Avez-vous déjà goûté à la camerise?

Photos 
Jef L’Ecuyer

C’est en plein la saison de la camerise, un petit fruit bien mauve qui tache les doigts. De fin juin à début juillet, on peut déguster ce petit fruit local pendant à peine trois semaines chaque été (à moins d’en avoir des provisions congelées!).

Imaginez un bleuet de forme allongée, dont l’intérieur ressemble à la texture d’un raisin. Sa chair, mauve flash et juteuse, possède un goût à mi-chemin entre celui de la framboise et du cassis, allant de légèrement acidulé à bien sucré selon la variété. Tenté de l’essayer?

C’est un petit fruit dans le vent! Aussi nommé «chèvrefeuille bleu» ou «haskap» en anglais, de plus en plus de fermes proposent l’autocueillette. Aux États-Unis, on le nomme aussi Honeyberry et Sweet Berry Honeysuckle. Les intimes l’appellent Lonicera caerulea! 😉

Originaire du Japon, ce petit fruit est bien connu dans les Prairies canadiennes, principalement en Saskatchewan, et ça fait seulement un peu plus de 10 ans que la camerise est cultivée au Québec. Pourtant, le camérisier est un arbuste naturellement bien adapté au rude climat québécois et également bien résistant aux insectes et parasites. Parfait candidat pour la culture biologique!

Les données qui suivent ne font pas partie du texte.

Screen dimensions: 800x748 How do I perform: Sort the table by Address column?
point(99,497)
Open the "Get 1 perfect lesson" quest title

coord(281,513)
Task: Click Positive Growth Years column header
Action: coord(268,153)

C’est facile de récolter la camerise, le fruit mur tombe pratiquement dans notre main lorsqu’on y touche!

Pour la déguster, la meilleure façon c’est d’aller directement à la ferme! Difficile à trouver dans les marchés publics et encore plus dans les épiceries, c’est une bonne occasion pour aller faire une petite balade à la campagne. En prime, vous aurez la chance de jaser avec le producteur, qui vous transmettra sûrement une idée ou deux pour cuisiner ce nouveau fruit!

Ce sont fraîches qu’elles sont à leur meilleur, alors profitez de la courte saison pour découvrir ce petit fruit curieux, mais délicieux!